KAY lottie here it is

Mar 30, 2010 01:35

Let’s see, the moment that turned my life around… I guess I’ll run the risk of sounding extremely sappy but honestly I can’t think of anything else except when I for reals fell in love.
When I was fifteen, I was asked to define love in some stupid online xanga survey. I wrote, “When you can't stand to be away from them and you can't think of anything better that being with them. And every time you're with them, you feel like you're the only two people on earth” . I used to hate love. And I was afraid. I was afraid that I wouldn’t find that guy who isn’t shy to tell the entire world how happy he is to be with me, nor is ashamed of showing that he really cares for me. I would think back on all the guys I thought was him or wished was him and my heart suddenly felt like it was made of ice. Cold, fragile and motionless. I would ask myself: Do I continue loving (air quotes when saying ‘loving’) and losing until I finally am happy? Or do I just stop my search and settle for mediocrity? I figured one way I’d end up in pain that I anticipated. On the other I’d be risking discouragement and being blinded by the need and want for a companion. I wondered how so many others have it so easy.

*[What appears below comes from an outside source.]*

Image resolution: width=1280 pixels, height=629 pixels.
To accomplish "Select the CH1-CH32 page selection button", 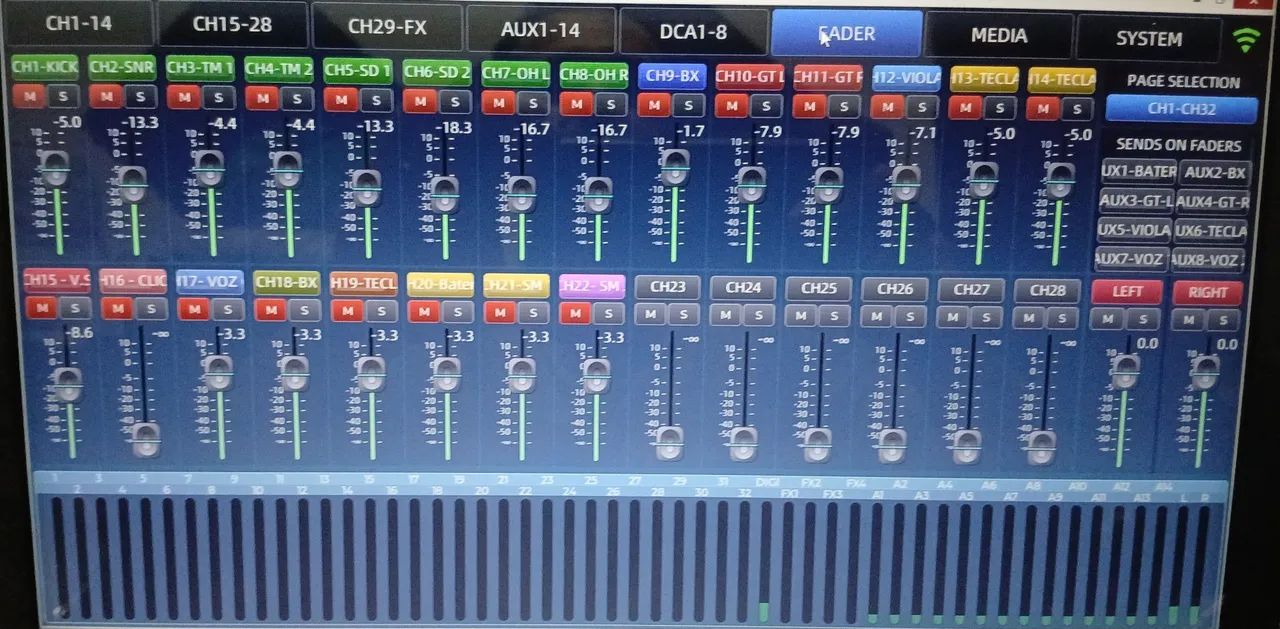I will click(1181, 109).
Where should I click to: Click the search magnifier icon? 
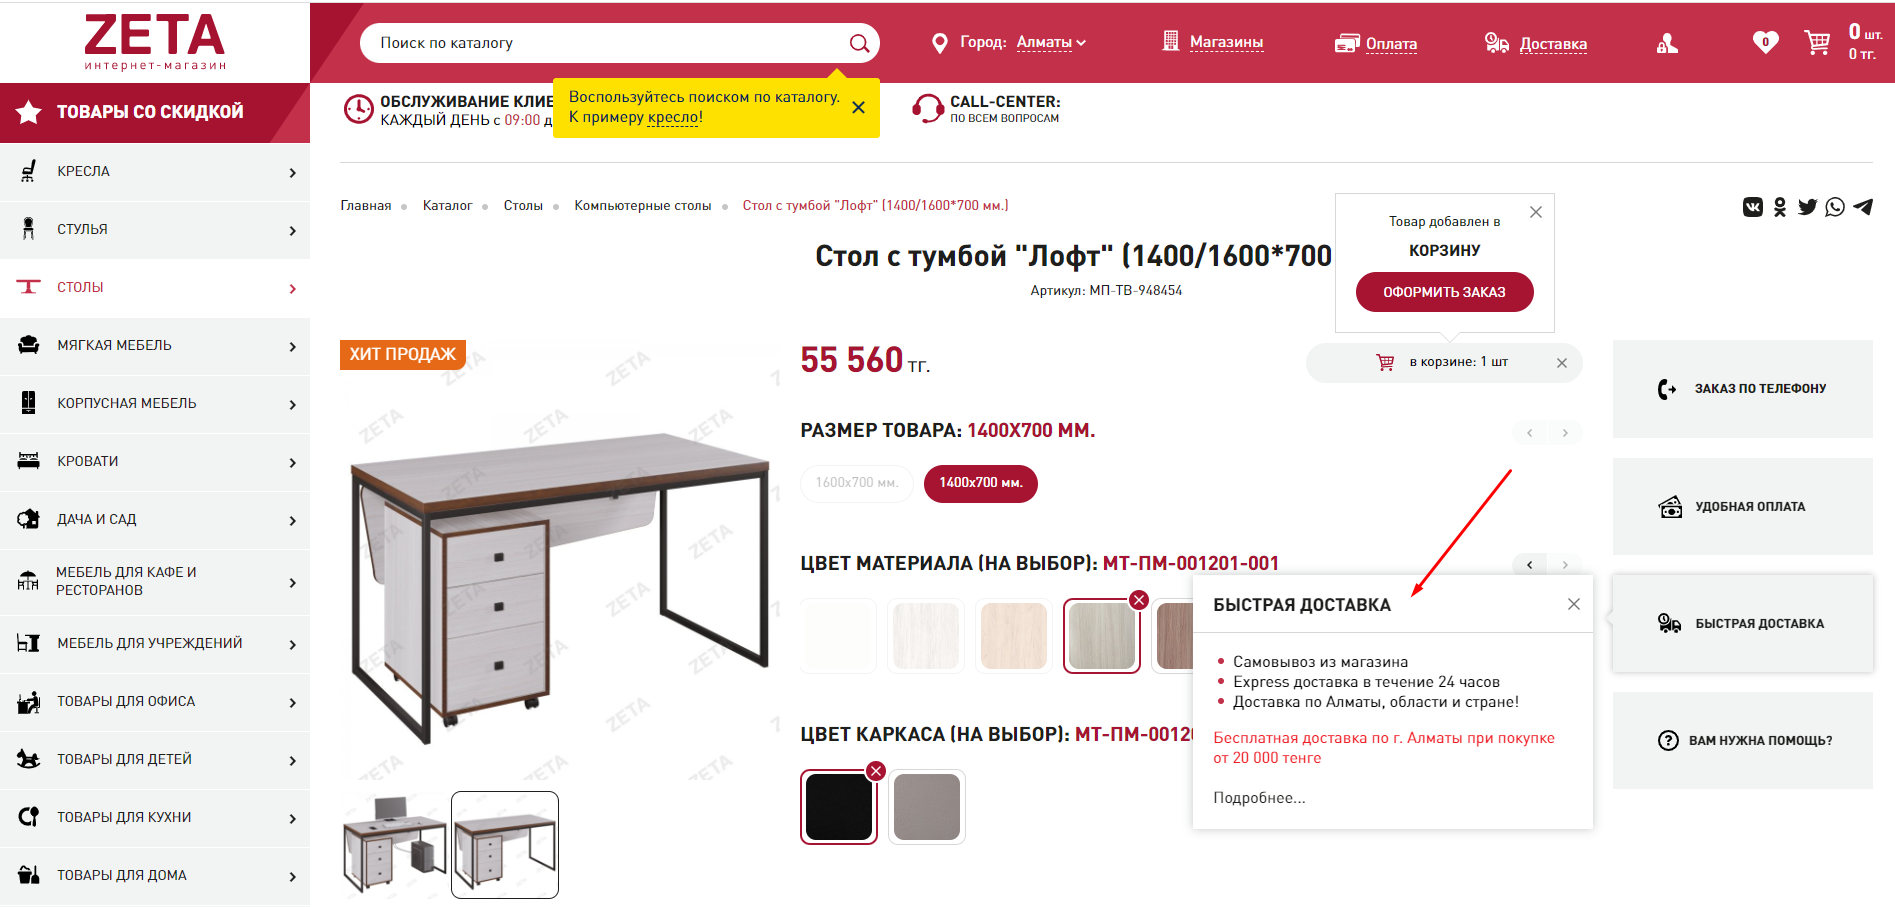(859, 43)
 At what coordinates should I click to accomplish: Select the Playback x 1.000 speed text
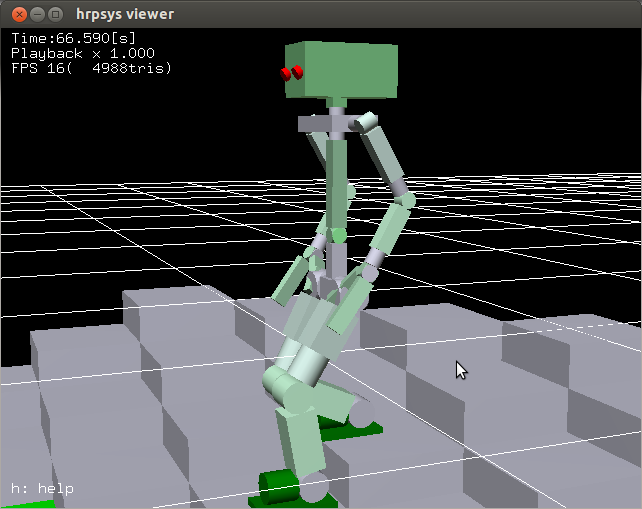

Then I was on MySpace in March 09, just looking through mutual friends. I saw this guy with the long hair and rock flair and clicked “add as friend.” I thought what the hay? He’s cute, looks interesting, and if he fucks me over, he’ll just be another asshole. We got to know each other and I was feeling rather risky so I accepted his offer to be his girlfriend almost immediately. Things were pretty good. We fell for each other quickly. But the moment that turned my life around was when I officially KNEW I really love him. One day I flipped out, punched my laptop, trashed my room, and raged for no reason. I told him about it and he said that he was going to make it better. I went over to his house and we sat outside. He asked me what happened and I just SPILLED. I must’ve been talking for 20 minutes. I told him about my fears, my uncertainties, my struggles at home, everything that was suffocating me. I cried and trembled and was so terrified he was going to freak out, but then I looked at him. He was listening. No judgment, no bugging out, no indifference to my feelings. Just really listening and understanding. He didn’t psychoanalyze, or tell me it was going to be all right. He just held me and it hit me. I never had that before. No one ever listened to me. No one ever cared. But this guy did and he still does. I know, it sounds so simple, but it was like a truck had hit me when I realized right at that moment that this guy deserved my heart and my love.
Dude, Dave changed my life. I used to never smile or be motivated. Now look at me. I cheese so damn much my lips might crack. I’m glad hardly anyone knows the old me cuz this is definitely the better Tina.